Learning is a much-discussed dimension of university and school life in our hard times. But we do not learn if we are taught Gradgrind-like. We can go through certain motions, we can ‘perform’ in the way that Pavlov's dogs performed; but learning is so much more than what Dickens attacked as ‘murdering the innocents’. It is the opening of a space for us to live in and through; it is the making of an environment for that space; it is a collegial occasioning of the demand for such openness, an ever-expanding opening to living.
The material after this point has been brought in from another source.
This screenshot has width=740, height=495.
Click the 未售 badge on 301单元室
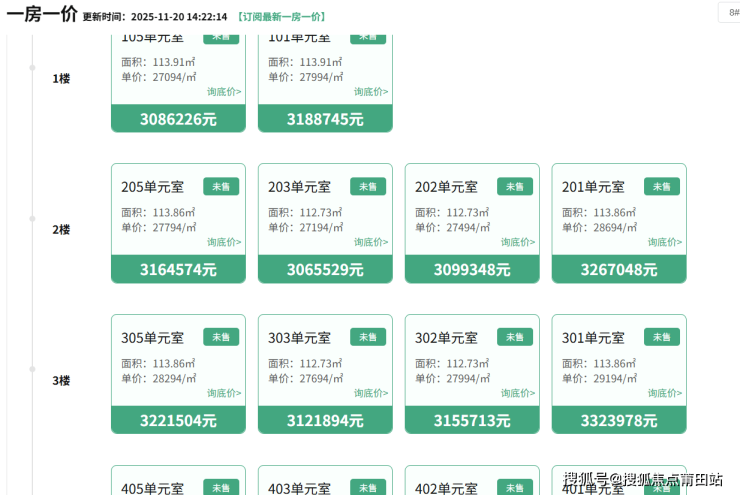pyautogui.click(x=662, y=337)
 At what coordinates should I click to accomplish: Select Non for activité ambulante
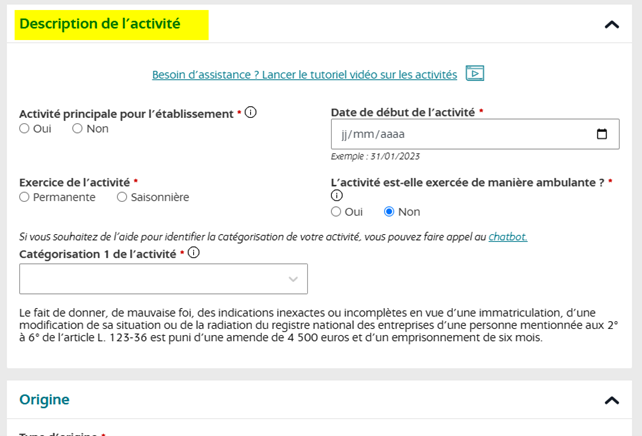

That is what you will find here. The writers work through the Institute for Advanced Teaching and Learning (IATL) in Warwick University. IATL began as CAPITAL (the acronym expands as Creativity and Performance in Teaching and Learning), a collaboration between the University (especially the English and theatre departments) and the Royal Shakespeare Company. Warwick's Reinvention Centre, another teaching and learning initiative, joined in. The gambit was that Warwick students could learn by performance, by the techniques of creativity that are deployed in the acting studio in preparation for the stage, by encountering space itself – more generally, the learning environment – in different ways; and that the learning could be reciprocal. There emerges a dialectic here, where performance and creativity both thrive, are both enhanced. Quickly, the techniques that Monk, Rutter, Heron, Neelands, our students and others work through are also made relevant to the other parts of the university community – and beyond. Schools, teachers, and all other disciplines – even the least likely – can take part. How does an atom behave? To a student of chemistry, that can be a formula; but it can also be a thing of beauty, an action, an occupation of a dynamic space or environment wherein explosions happen, wherein floods take place; and to learn this is to find a way of understanding what we are in education for. In the same way that play (Spielen) shows us that there is no real divide between the realm of the mind and the realm of material history, likewise the practitioners in this book show us that the divisions among disciplines are purely provisional. Poets, doctors, lawyers, architects, teachers, engineers can all be brought into learning – and teaching – in OSL. Unlike many interdisciplinary exercises, this book does not just bring two well-established disciplines into collision. Rather, it makes a productive cohabitation among many disciplines, giving that other sense of play – the loosening of otherwise tight relations or rigid structures into a freedom of action or of movement – a local habitation and a name.
The book is a beginning, is itself an opening of the spaces – including, in its e-apparatus, the technological spaces – in which we teach and learn. It is vital that such spaces become more and more expansive, more and more diverse, more and more open, if we want a genuine risky student experience and if we really do want teaching and learning to happen.